Just because a private entity, such as a government contractor, is involved with certain records does not mean they are not created by the agency. Even where records are “neither created by agency employees” nor “currently located on agency property,” they are still “created” by the agency so long as the contractor “acted on behalf of [the agency] in creating the” records at issue.[9]

If the agency exercised “extensive supervision and control” over the contractor in its development of the records, they can qualify as agency records.[10]For example, a court ruled that records that a company “produced in connection with” its contract with a government agency were generated “on behalf of” the agency, where the agency hired a private company to audit an agency study and reproduce the study results — using specific agency-prescribed methods — for the purpose of validating their accuracy.[11]

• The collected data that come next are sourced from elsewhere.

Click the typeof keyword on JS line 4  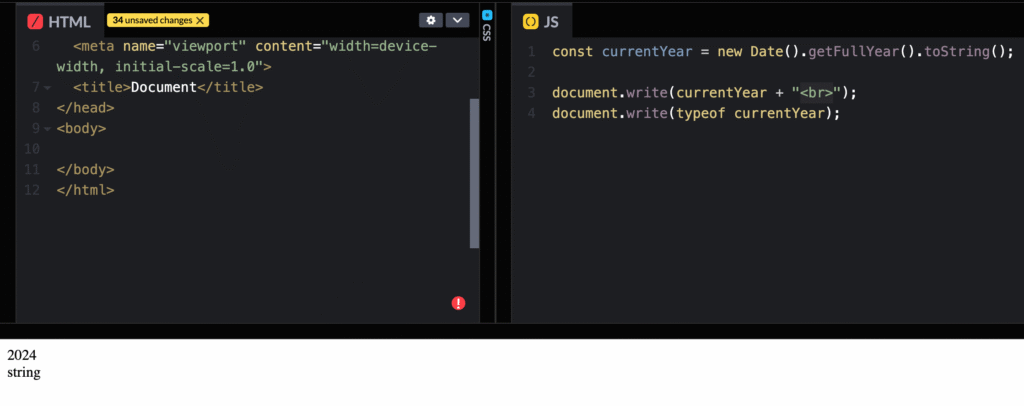coord(705,113)
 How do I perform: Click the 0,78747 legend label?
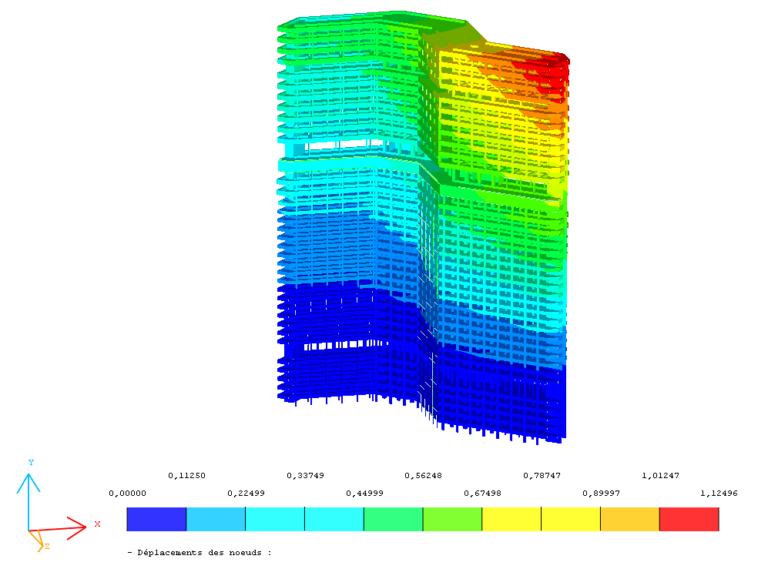[x=541, y=476]
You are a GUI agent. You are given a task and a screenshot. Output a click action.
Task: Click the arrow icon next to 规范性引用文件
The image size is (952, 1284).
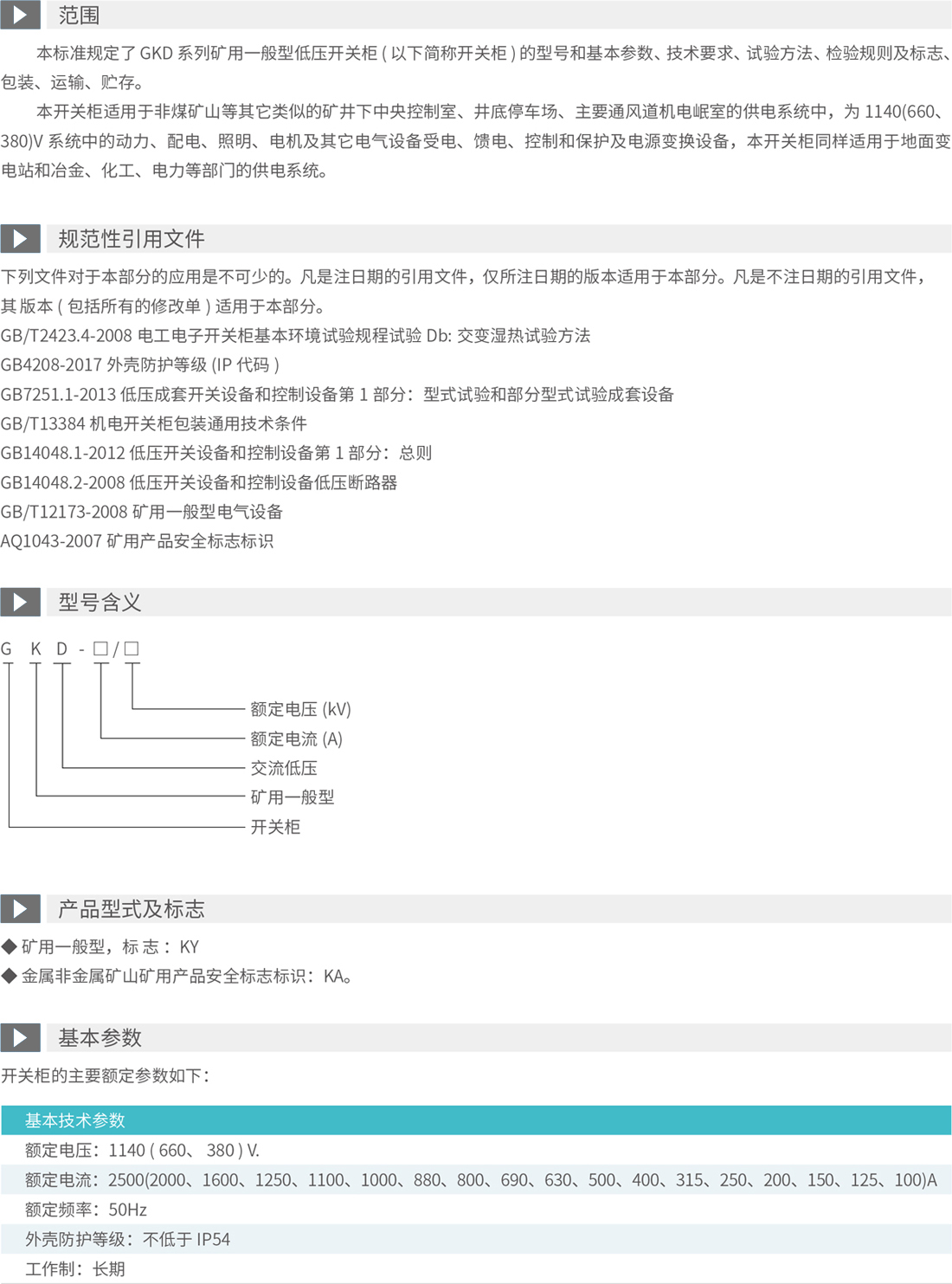[x=20, y=239]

Similarly, a court held that records in the physical possession of a contractor operating a government-owned animal facility were records created “on behalf” of the agency.[12] The court pointed to the facts that the agency owned the building where the records were housed, the agency required the contractor to maintain the records, the records related to animals owned by the agency, and the files were subject to agency inspection.[13]

In contrast, a court held that the Small Business Administration did not have to produce the cell phone records of a former employee from Verizon Wireless, as the agency did not “extensively supervise[]” or become “otherwise significantly entangled with Verizon’s production and management of the records.”[14]

Obtain

An agency “obtains” a record if it physically has possession of it.[15]

Control

The Supreme Court has explained that “control” means “the materials have come into the agency's possession in the legitimate conduct of its official duties.”[16]. It further specified that the whether an agency has "control" of a record is determined at the time of the request.[17]

Courts generally evaluate four factors in determining whether an agency “controls” requested records:

  1. the intent of the document's creator to retain or relinquish control over the records;
  2. the ability of the agency to use and dispose of the record as it sees fit;
  3. the extent to which agency personnel have read or relied upon the document; and
  4. the degree to which the document was integrated into the agency's record system or files.[18]

Courts have emphasized that in the balance of the factors, “use trumps intent”[19] — that is, “the third and fourth factors [are] the most important”[20] — so even where an agency argues that it did not intend to control the records, this can be overcome by a showing that the agency actually used the records.

For example, a court held that the Secret Service “controlled” White House visitor logs, even though the Secret Service showed an intent to relinquish control by entering a Memorandum of Understanding with the White House Office of Records Management that the records were “at all times Presidential Records” and “not the records of an ‘agency’ subject to the Freedom of Information Act.”[21]

While the agency stated that it intended to transfer the records to the ORM and delete them from their own system, the court did not find this intent “dispositive” in assessing the Service’s actual ability to freely dispose of the records.[22] The court reasoned that the Secret Service controlled the records because its personnel “read or relied” on them in performing background checks and verifying visitors.[23] Finally, the records resided on the agency’s servers, thereby integrating them into the agency’s record system.[24] While the Secret Service argued that the records were not integrated into its operations because they were downloaded onto CDs and transferred to the White House every 30 to 60 days and then purged from its servers, the court stated that “[t]he fact that the records are transferred is not dispositive in determining whether the records are integrated,” and emphasized that all of the records “were at one point an integrated portion of its computer system.”[25]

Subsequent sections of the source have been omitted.